Objective
Please lay out the material as a Markdown table with the columns Row and Line, running from its first line through the line containing "at that location.", with both ends included. Number each row and leave out blank lines.

Source material
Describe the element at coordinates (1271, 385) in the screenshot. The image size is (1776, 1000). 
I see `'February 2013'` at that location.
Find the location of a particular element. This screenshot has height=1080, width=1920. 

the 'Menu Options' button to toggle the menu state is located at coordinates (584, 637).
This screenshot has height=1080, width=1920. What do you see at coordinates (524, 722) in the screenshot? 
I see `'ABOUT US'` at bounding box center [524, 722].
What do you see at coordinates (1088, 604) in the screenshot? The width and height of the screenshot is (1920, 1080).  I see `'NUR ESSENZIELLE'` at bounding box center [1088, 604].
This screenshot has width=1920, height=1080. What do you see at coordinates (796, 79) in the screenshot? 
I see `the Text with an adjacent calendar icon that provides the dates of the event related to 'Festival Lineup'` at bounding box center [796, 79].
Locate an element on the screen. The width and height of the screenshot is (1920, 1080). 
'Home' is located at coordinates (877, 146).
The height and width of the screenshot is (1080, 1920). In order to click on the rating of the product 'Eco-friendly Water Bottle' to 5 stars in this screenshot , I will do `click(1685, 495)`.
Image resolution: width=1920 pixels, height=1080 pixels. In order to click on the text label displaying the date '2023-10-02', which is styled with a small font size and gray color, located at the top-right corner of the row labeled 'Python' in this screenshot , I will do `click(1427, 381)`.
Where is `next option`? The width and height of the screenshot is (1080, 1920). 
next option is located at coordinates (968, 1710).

Solution for this problem
| Row | Line |
|---|---|
| 1 | Describe the element at coordinates (1271, 385) in the screenshot. The image size is (1776, 1000).  |
| 2 | I see `'February 2013'` at that location. |